La fine équipe
10 novembre 2018, Potosi, Bolivia
Nuit un peu moins agitée que la précédente. J’y vais tranquille aujourd’hui. Après le petit déjeuner, je pars faire un tour sur la place pour voir ce que réserve le jour de l’indépendance. Re-fanfare, re-tsoin-tsoin.
Ça m’agace vite. Je rentre et pars pour le visionnage d’un film, activité qui se transforme en sieste. De 6 heures… Vers 17 h donc, Kathy me propose d’aller faire un tour. Elle m’explique un peu la ville, me montre les marchés et les endroits qui lui plaisent. Nous regardons les montagnes alentour se couvrir de nuages et de trainées de pluie.



Sur le retour nous passons devant un alléchant asado. Le mec ne rigole pas du tout.

La pluie semble contourner la ville et le soleil lâche un dernier rayon avant de disparaitre derrière les montagnes.
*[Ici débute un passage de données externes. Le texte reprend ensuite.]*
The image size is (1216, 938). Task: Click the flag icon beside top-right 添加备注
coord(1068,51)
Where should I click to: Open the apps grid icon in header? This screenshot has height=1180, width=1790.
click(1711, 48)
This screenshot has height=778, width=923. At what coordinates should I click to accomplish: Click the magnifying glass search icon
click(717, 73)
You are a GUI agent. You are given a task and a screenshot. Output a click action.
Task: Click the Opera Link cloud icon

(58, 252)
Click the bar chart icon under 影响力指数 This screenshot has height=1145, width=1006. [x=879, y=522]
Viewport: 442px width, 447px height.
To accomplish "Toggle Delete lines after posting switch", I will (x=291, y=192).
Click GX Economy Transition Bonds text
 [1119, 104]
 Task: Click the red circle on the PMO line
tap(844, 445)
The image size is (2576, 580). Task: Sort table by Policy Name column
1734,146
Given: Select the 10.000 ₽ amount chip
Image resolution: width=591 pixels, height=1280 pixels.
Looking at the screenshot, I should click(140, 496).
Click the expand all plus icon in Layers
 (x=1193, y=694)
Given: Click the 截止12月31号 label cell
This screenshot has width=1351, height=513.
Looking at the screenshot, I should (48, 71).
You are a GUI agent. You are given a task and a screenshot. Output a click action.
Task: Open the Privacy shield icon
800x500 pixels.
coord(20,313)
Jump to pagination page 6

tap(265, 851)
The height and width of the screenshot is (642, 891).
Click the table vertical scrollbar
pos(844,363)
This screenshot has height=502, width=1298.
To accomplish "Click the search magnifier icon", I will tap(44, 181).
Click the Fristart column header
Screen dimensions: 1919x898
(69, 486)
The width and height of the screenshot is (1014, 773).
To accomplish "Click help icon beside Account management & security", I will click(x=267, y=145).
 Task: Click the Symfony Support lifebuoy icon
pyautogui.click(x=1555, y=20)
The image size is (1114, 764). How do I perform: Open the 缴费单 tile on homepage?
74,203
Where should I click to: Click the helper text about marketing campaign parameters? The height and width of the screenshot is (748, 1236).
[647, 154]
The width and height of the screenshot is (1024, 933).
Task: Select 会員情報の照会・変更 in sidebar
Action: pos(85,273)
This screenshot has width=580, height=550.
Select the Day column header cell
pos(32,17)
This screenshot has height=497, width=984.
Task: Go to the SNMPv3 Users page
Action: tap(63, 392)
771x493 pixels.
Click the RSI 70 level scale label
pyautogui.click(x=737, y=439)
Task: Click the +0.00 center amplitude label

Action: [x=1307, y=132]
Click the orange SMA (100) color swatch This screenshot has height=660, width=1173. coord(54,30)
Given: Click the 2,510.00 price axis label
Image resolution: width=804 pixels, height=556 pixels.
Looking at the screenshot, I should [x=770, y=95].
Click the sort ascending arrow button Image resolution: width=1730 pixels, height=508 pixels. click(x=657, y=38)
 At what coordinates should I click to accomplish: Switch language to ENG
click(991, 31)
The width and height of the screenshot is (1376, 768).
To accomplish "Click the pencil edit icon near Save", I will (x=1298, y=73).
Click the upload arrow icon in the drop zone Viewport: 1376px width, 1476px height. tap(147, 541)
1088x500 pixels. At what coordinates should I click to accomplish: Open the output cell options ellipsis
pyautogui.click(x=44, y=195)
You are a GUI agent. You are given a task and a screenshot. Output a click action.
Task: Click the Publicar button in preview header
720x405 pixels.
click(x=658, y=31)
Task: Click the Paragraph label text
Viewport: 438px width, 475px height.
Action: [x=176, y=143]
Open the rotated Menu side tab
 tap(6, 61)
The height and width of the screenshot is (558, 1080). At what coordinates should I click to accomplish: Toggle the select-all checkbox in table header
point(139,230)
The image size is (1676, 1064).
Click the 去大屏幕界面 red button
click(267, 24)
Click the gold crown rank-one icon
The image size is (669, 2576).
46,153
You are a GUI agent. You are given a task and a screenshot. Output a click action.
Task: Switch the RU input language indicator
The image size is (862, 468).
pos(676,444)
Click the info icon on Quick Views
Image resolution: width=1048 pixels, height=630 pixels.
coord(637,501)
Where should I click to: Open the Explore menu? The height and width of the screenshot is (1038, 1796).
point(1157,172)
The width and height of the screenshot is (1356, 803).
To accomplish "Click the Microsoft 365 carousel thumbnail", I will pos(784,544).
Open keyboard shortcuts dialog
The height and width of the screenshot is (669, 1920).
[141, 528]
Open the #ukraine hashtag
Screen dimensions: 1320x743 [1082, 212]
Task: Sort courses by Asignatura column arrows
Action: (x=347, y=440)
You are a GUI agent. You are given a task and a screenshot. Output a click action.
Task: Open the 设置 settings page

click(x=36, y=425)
Retour à la Casa Blanca. Le tour en ville m’a fatigué… Je grignote une connerie et me recouche. Journée très, très tranquille donc…
11 novembre 2018, Potosi, Bolivia
Au réveil, je me familiarise avec le groupe dans lequel je m’intègre en ce moment. Kathy m’a présenté tout le monde, mais il faut toujours passer un peu de temps avec chacun pour créer une intimité et découvrir les personnalités. Je décide donc de lancer une séance de Polaroïds.
J’attrape le sac du Mamiya, l’ouvre et sors l’appareil en le prenant par le “tour de cou” du boitier. Le boitier sort mais l’objectif reste dans le sac… Chose anormale. Je me penche et constate avec effroi que l’objectif s’est désolidarisé de sa baïonnette ; probablement à cause des secousses de la moto. Santi vient voir ce qui se passe. Je récupère quelques micro-vis au fond du sac et commence à chercher sur internet un manuel explicatif ou un diagramme qui m’expliquerait comment remettre tout en place. Santi est photographe amateur et s’intéresse pas mal à la technique. Il aime ce genre de problème délicat et précis. Nous trouvons un diagramme de la même marque pour un autre objectif, mais les pièces détachées que nous avons entre les mains correspondent ; cela fera l’affaire. Le réassemblage n’est pas simple mais nous finissons, après quelques heures, par comprendre tous les mécanismes et refermer l’objet. La séance peut commencer…




Mariela Kathy Sonia
Mati Vincent Escayla
Lilian Lucho
L’heure est venue d’aller se mettre quelque chose sous la dent. Direction la Plaza de armas et la mamita avec ses sandwichs extraordinaires. Événement de taille cet après-midi : Finale de la “Copa de los liberadores” (Tournoi de foot interclubs le plus coté d’Amérique du sud) retransmise à la télé. Les deux équipes en finale sont argentines : Riverplate Buenos Aires contre Boca Junior Buenos Aires. Autant dire que mes nouveaux coéquipiers argentins misent leurs vies sur ce match…
Mais avant cela, petite partie d’échec avec Mati. Mati a une grande barbe, les yeux verts, malicieux et intelligents, il est mélomane, guitariste et son sourire tendre et moqueur me nargue au moment où il me prend ma dame.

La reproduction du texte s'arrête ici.